RECORDS FOR THIS EXERCISE>
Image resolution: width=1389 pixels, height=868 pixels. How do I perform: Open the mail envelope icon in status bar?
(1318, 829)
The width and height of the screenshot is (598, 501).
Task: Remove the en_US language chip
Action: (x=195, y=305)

REQUIRED ACTION>
In full and without edits, return the listing.

YOUR RESPONSE>
Image resolution: width=1389 pixels, height=868 pixels. How do I perform: Open the mail envelope icon in status bar?
(1318, 829)
The width and height of the screenshot is (598, 501).
Task: Remove the en_US language chip
Action: (x=195, y=305)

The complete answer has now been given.